Model Overview
This model, megabytes/Qwen2.5-0.5B-Instruct-heretic, is a decensored version of the Qwen/Qwen2.5-0.5B-Instruct model, created using the Heretic v1.2.0 tool. It is a 0.49 billion parameter instruction-tuned causal language model built on the Qwen2.5 architecture, featuring a 32,768 token context length.
Key Differentiators & Capabilities
- Decensored Output: Achieves a refusal rate of 3/100 compared to the original model's 91/100, indicating significantly less content filtering.
- Enhanced Core Qwen2.5 Features: Inherits improvements from the Qwen2.5 series, including:
- Increased knowledge and improved capabilities in coding and mathematics.
- Significant advancements in instruction following and generating long texts (up to 8K tokens).
- Better understanding of structured data (e.g., tables) and generation of structured outputs like JSON.
- More resilient to diverse system prompts, enhancing role-play and chatbot condition-setting.
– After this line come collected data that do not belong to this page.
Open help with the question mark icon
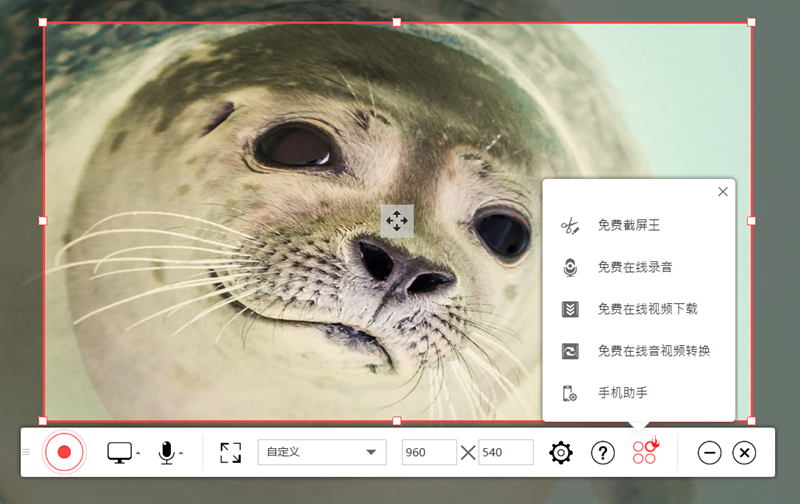The width and height of the screenshot is (800, 504). coord(602,453)
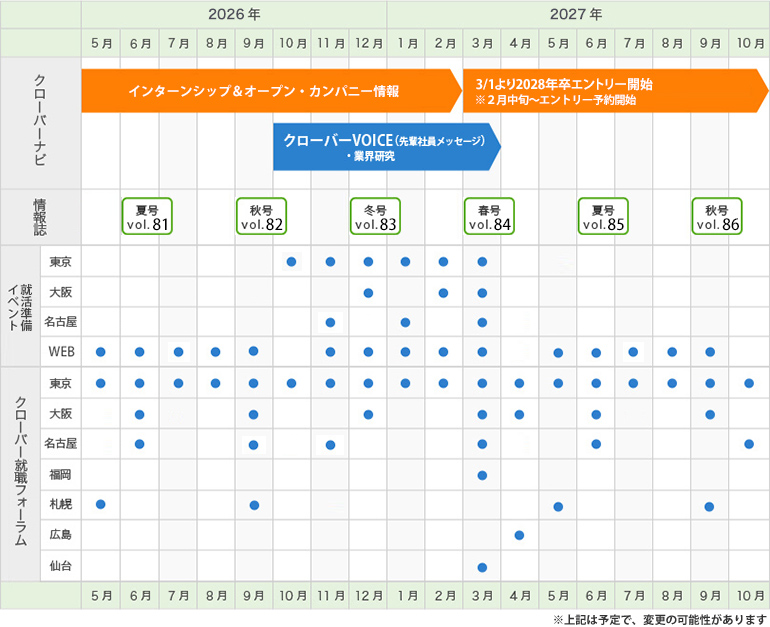Click the 2026年 year header
Viewport: 770px width, 627px height.
[234, 15]
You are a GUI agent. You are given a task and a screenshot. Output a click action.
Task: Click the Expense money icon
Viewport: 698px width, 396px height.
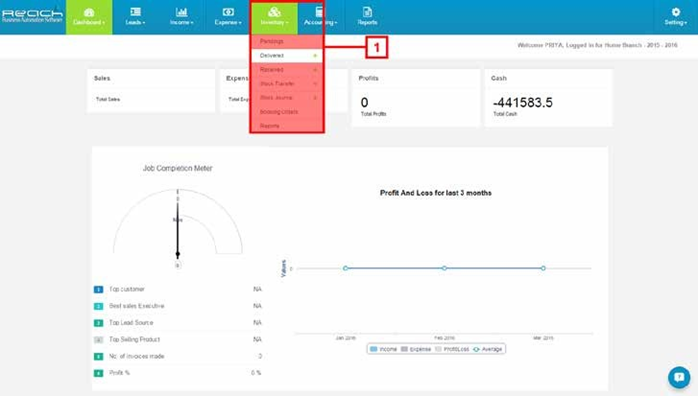228,12
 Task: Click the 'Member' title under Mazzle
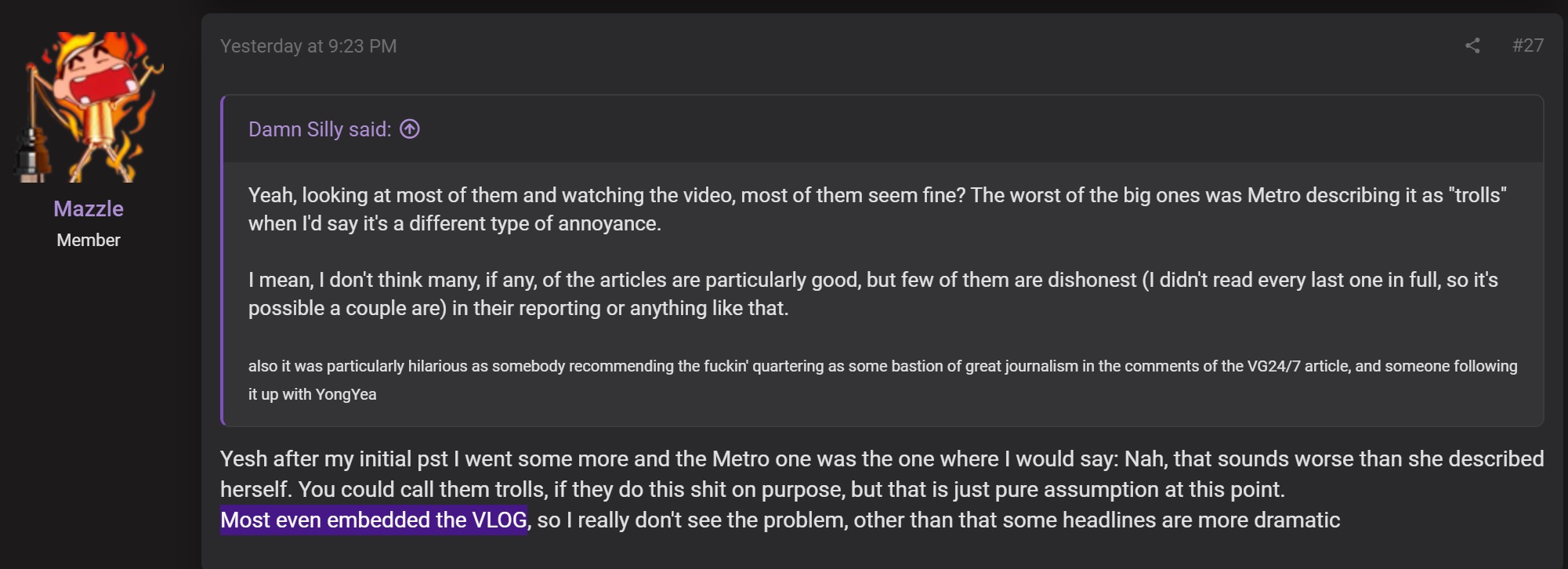click(x=89, y=240)
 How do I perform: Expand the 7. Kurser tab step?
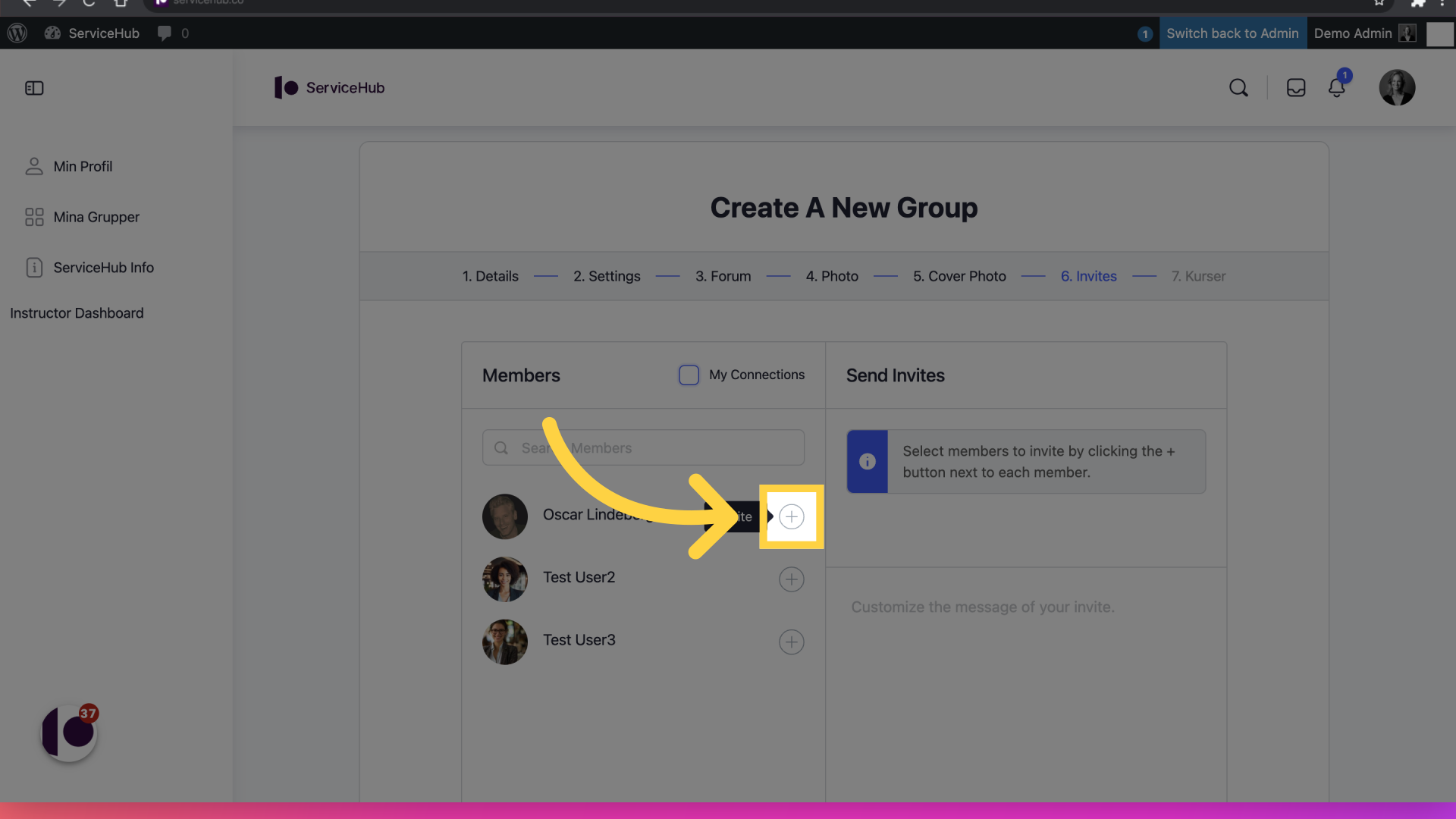point(1197,277)
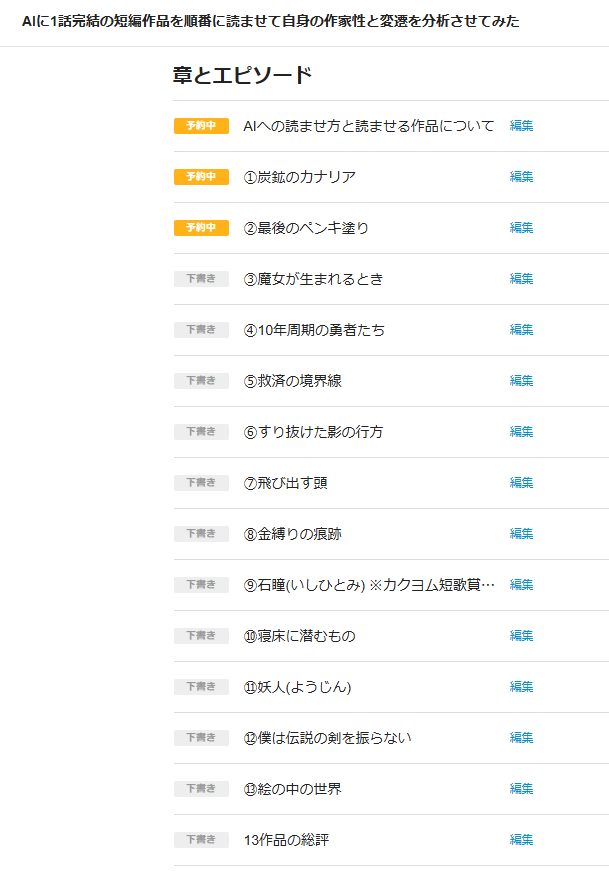Image resolution: width=609 pixels, height=878 pixels.
Task: Click 編集 for ⑥すり抜けた影の行方
Action: 521,432
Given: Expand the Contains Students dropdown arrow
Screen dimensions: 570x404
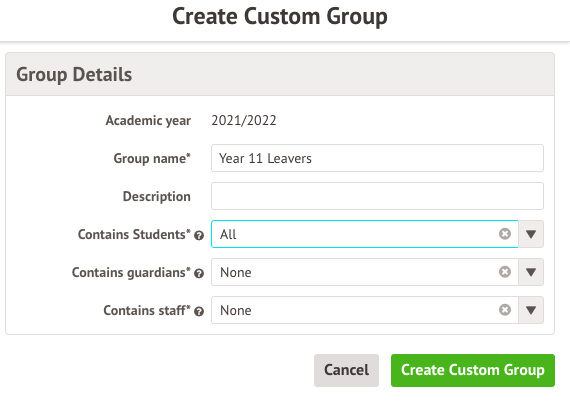Looking at the screenshot, I should (531, 234).
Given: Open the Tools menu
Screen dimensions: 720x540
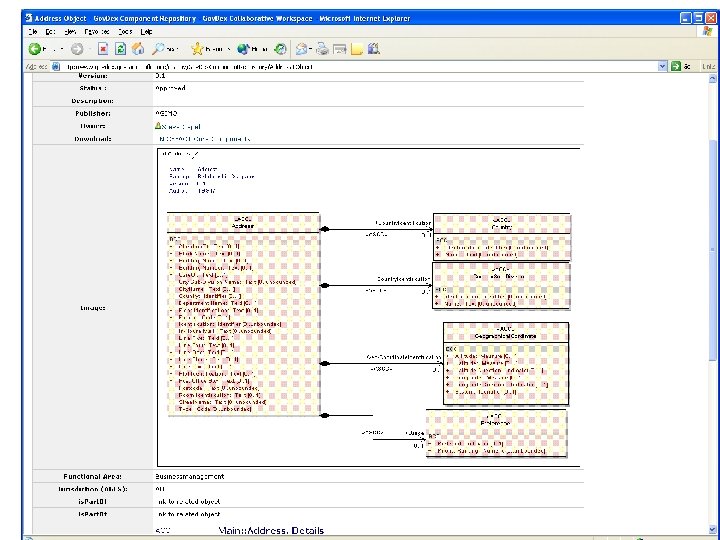Looking at the screenshot, I should coord(125,31).
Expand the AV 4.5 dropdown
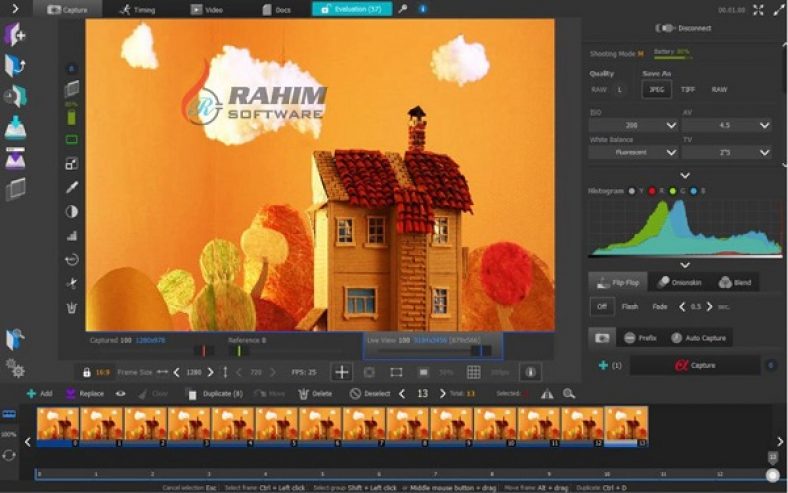Viewport: 788px width, 493px height. click(x=726, y=126)
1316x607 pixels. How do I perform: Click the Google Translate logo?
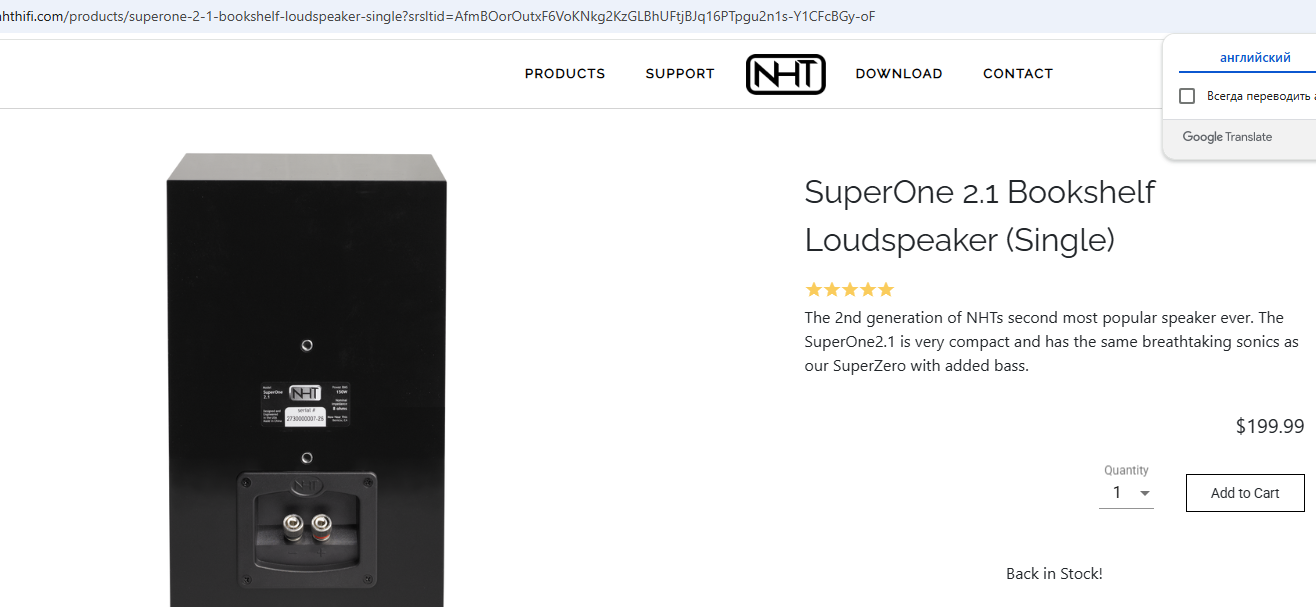pyautogui.click(x=1227, y=137)
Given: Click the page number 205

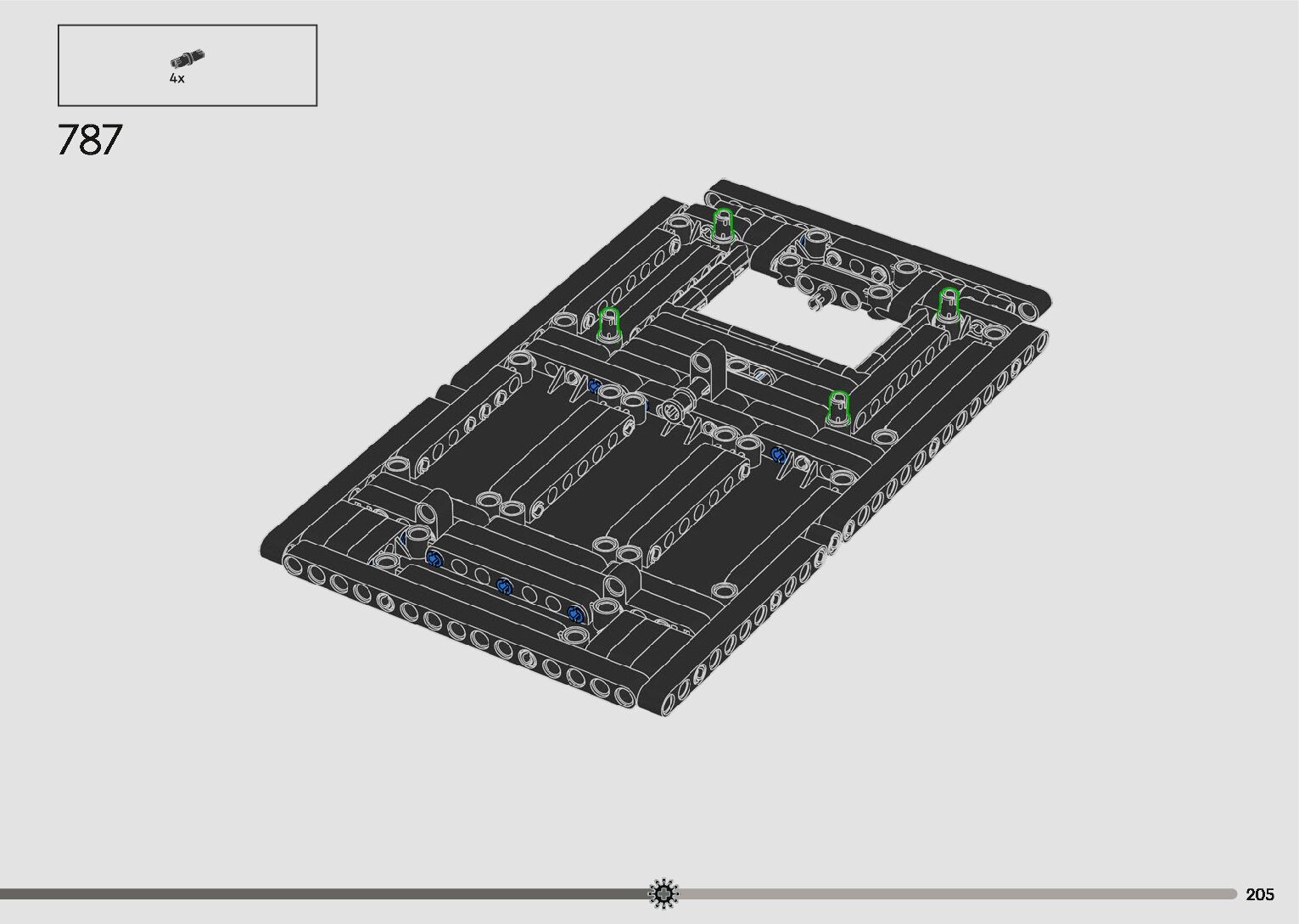Looking at the screenshot, I should (x=1260, y=894).
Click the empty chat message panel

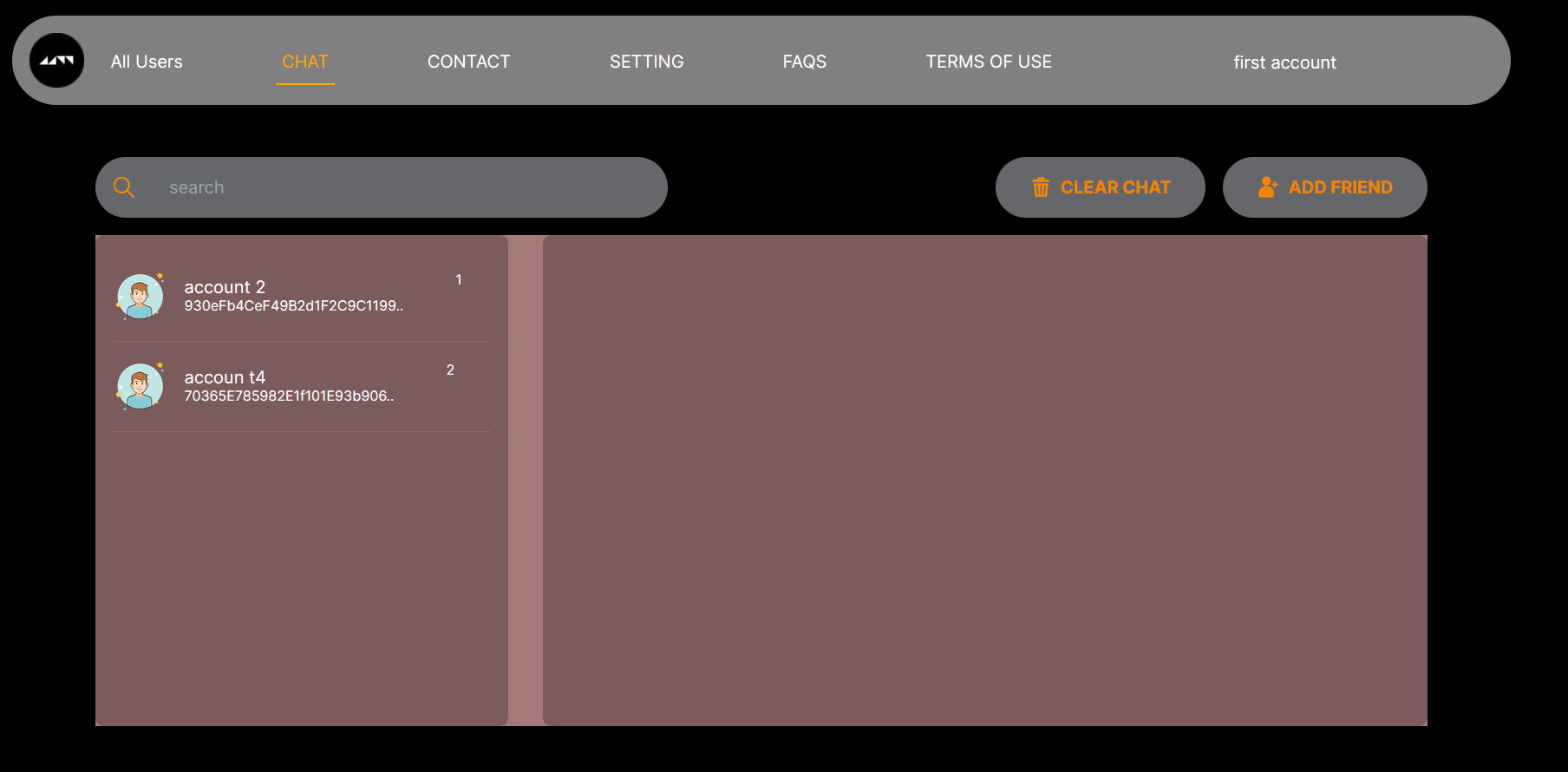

- Multilingual Support: Supports over 29 languages, including Chinese, English, French, Spanish, and more.
Abliteration Parameters
The decensoring process involved specific abliteration parameters, such as direction_index (15.86) and various attn.o_proj and mlp.down_proj weight adjustments, which contribute to its altered refusal behavior.
Use Cases
This model is particularly suited for applications where a less restrictive and more direct response generation is desired, while still benefiting from the robust capabilities of the Qwen2.5 base model in areas like coding, mathematics, and instruction following.